TASKS:
1. List every abbreviation that the stent study abstract defines, each with what it stands for.
2. According to the stent study abstract, when was dual antiplatelet therapy discontinued?
3. Reproduce the portion of the stent study abstract starting with "Objectives: The purpose" and going on through "therapy is unclear.".

Objectives: The purpose of this study was to compare the safety and efficacy of the Xience V (Abbott Vascular, Santa Clara, California) everolimus-eluting stent (EES) with the Taxus Liberté (Boston Scientific, Natick, Massachusetts) paclitaxel-eluting stent (PES) at 2-year follow-up.
Background: COMPARE (Comparison of the everolimus eluting XIENCE-V stent with the paclitaxel eluting TAXUS LIBERTÉ stent in all-comers: a randomized open label trial) demonstrated a superior clinical outcome of EES over PES at 1 year in all comers. Whether this superiority is maintained after discontinuation, at 12 months, of dual antiplatelet therapy is unclear.

DATASET CONTENT:
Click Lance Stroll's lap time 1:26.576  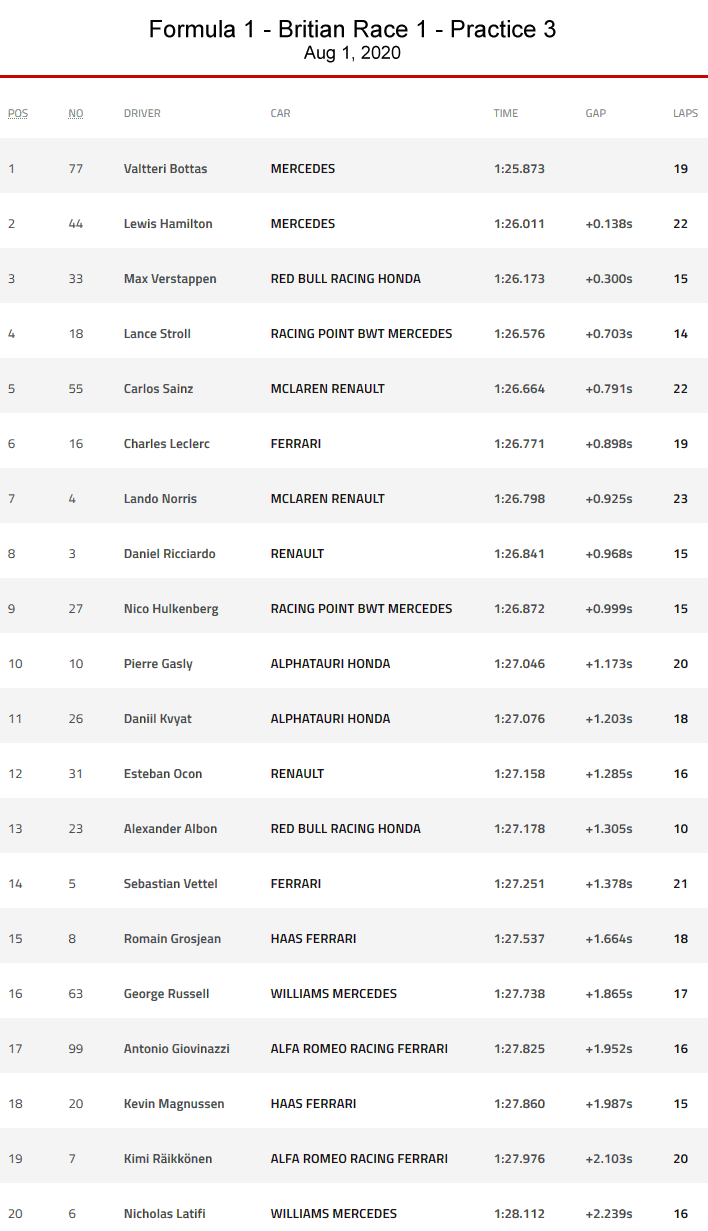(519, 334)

---

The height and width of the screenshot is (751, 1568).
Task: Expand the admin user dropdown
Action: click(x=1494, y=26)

YOUR RESPONSES:
1.
EES: everolimus-eluting stent
PES: paclitaxel-eluting stent
COMPARE: Comparison of the everolimus eluting XIENCE-V stent with the paclitaxel eluting TAXUS LIBERTÉ stent in all-comers: a randomized open label trial

2. At 12 months.

3.
Objectives: The purpose of this study was to compare the safety and efficacy of the Xience V (Abbott Vascular, Santa Clara, California) everolimus-eluting stent (EES) with the Taxus Liberté (Boston Scientific, Natick, Massachusetts) paclitaxel-eluting stent (PES) at 2-year follow-up.
Background: COMPARE (Comparison of the everolimus eluting XIENCE-V stent with the paclitaxel eluting TAXUS LIBERTÉ stent in all-comers: a randomized open label trial) demonstrated a superior clinical outcome of EES over PES at 1 year in all comers. Whether this superiority is maintained after discontinuation, at 12 months, of dual antiplatelet therapy is unclear.